WHAT YOU HAVE TO DO: All the entries need to be duplicated exactly, with the pictures omitted.

AVAILABLE RECORDS:
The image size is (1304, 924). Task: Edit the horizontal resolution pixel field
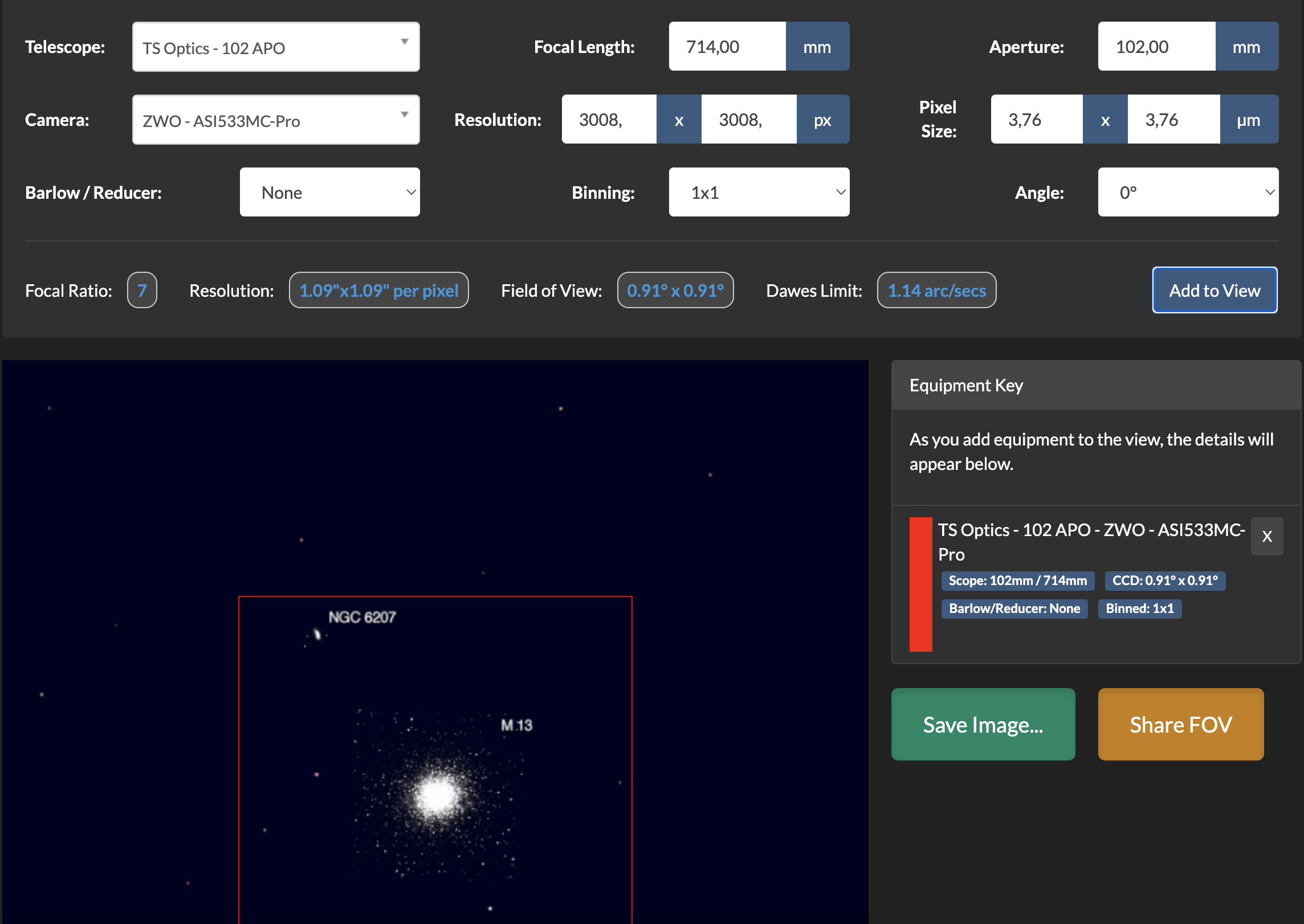609,120
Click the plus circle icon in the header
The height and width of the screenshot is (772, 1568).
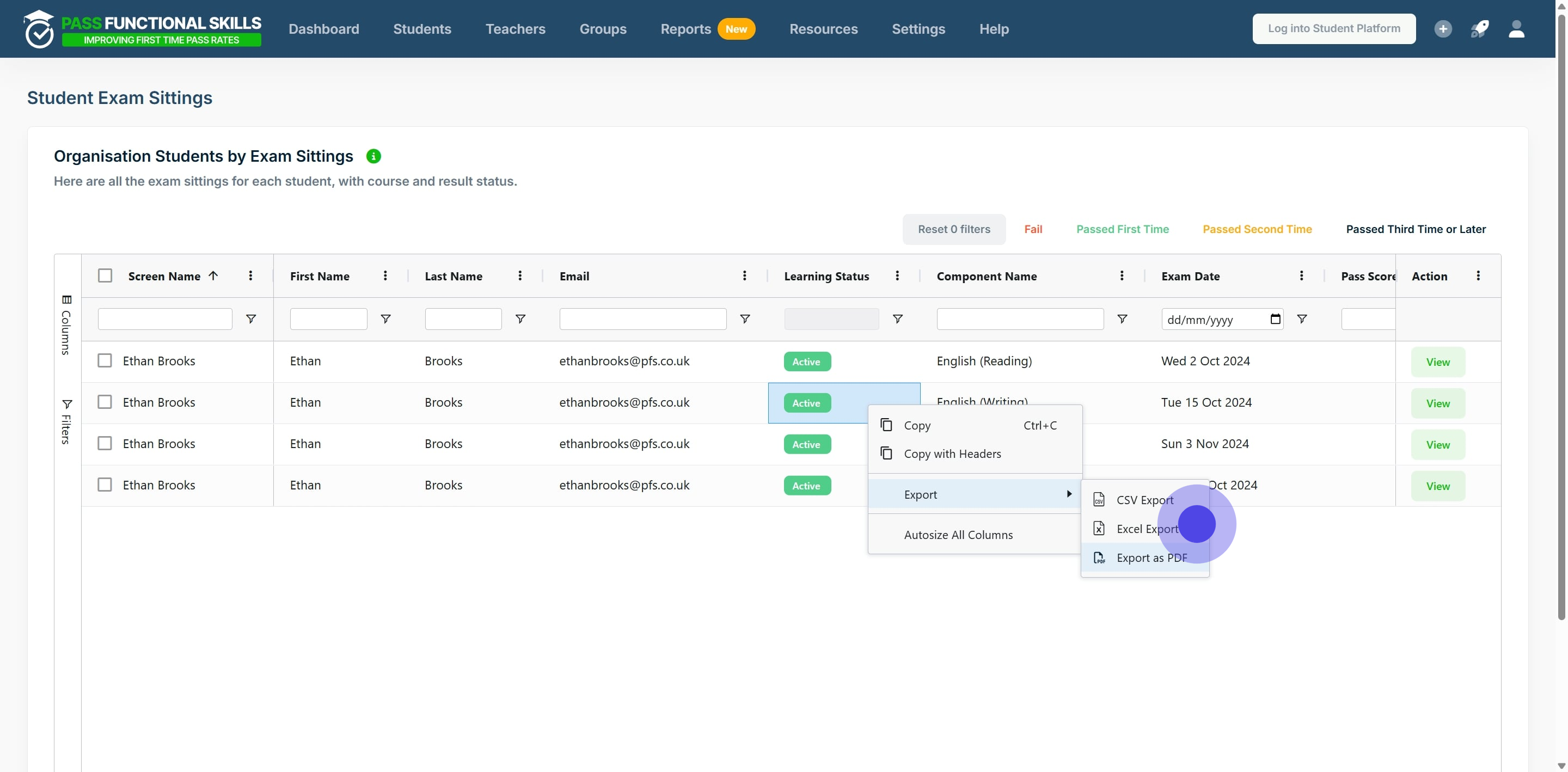(1442, 29)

OUTPUT FOR THIS TASK:
The image size is (1304, 924). Task: Edit the horizontal resolution pixel field
609,120
Click the plus circle icon in the header
The height and width of the screenshot is (772, 1568).
(1442, 29)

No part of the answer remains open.